◆ Short task
In the jacode.pl documentation below, what package name does the library use?

◆ Source passage
NAME
jacode.pl - Perl library for Japanese character code conversion
SYNOPSIS
require 'jacode.pl';
# note: file name is 'jacode.pl', but package name is 'jcode'
# Perl4 interface:
&jcode'getcode(*line)
&jcode'convert(*line, $ocode [, $icode [, $option]])
&jcode'xxx2yyy(*line [, $option])
&jcode'to($ocode, $line [, $icode [, $option]])
&jcode'jis($line [, $icode [, $option]])
&jcode'euc($line [, $icode [, $option]])
&jcode'sjis($line [, $icode [, $option]])
&jcode'utf8($line [, $icode [, $option]])
&jcode'jis_inout($in, $out)
&jcode'get_inout($string)
&jcode'cache()
&jcode'nocache()
&jcode'flushcache()
&jcode'flush()
&jcode'h2z_xxx(*line)
&jcode'z2h_xxx(*line)
&jcode'tr(*line, $from, $to [, $option])
&jcode'trans($line, $from, $to [, $option])
&jcode'init()
$jcode'convf{'xxx', 'yyy'}
$jcode'z2hf{'xxx'}
$jcode'h2zf{'xxx'}
# Perl5 interface:
jcode::getcode(\$line)
jcode::convert(\$line, $ocode [, $icode [, $option]])
jcode::xxx2yyy(\$line [, $option])
jcode::to($ocode, $line [, $icode [, $option]])
jcode::jis($line [, $icode [, $option]])
jcode::euc($line [, $icode [, $option]])
jcode::sjis($line [, $icode [, $option]])
jcode::utf8($line [, $icode [, $option]])
jcode::jis_inout($in, $out)
jcode::get_inout($string)
jcode::cache()
jcode::nocache()
jcode::flushcache()
jcode::flush()
jcode::h2z_xxx(\$line)

◆ Given information
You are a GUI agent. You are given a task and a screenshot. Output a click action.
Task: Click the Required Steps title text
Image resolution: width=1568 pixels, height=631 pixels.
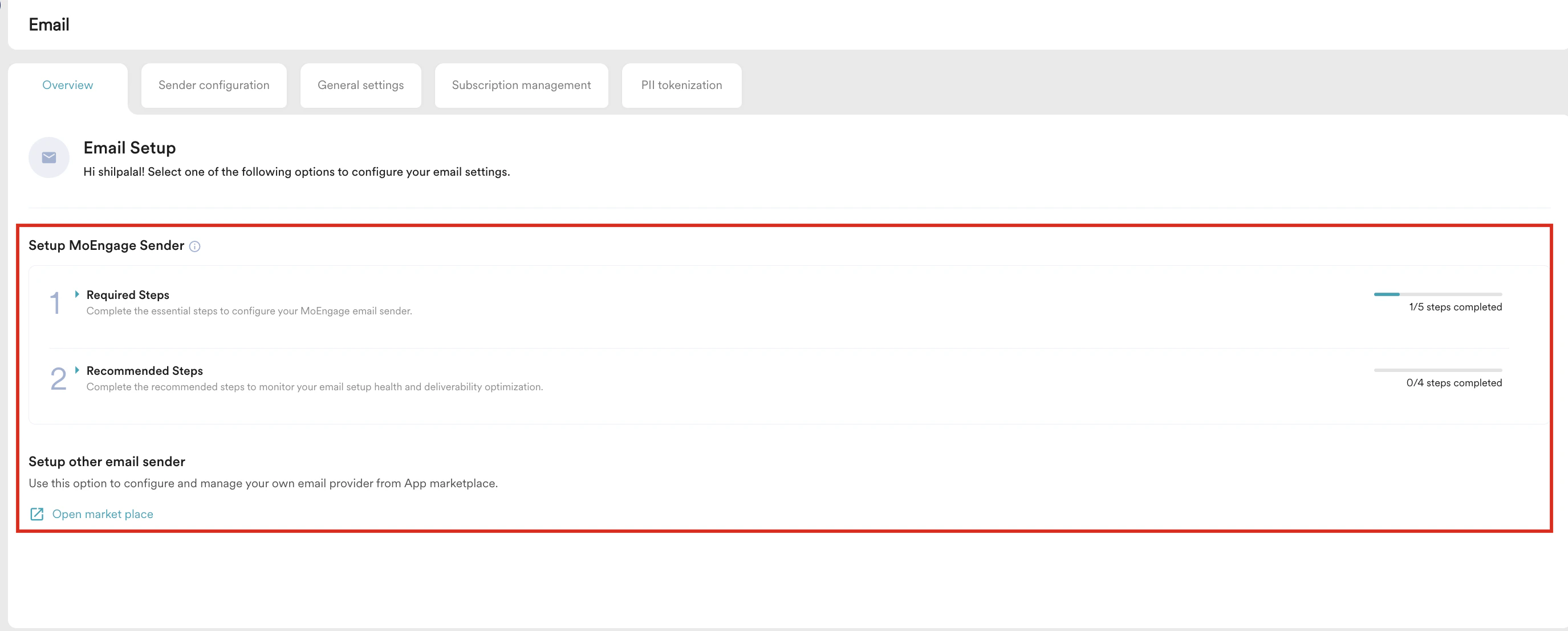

◆ The output
jcode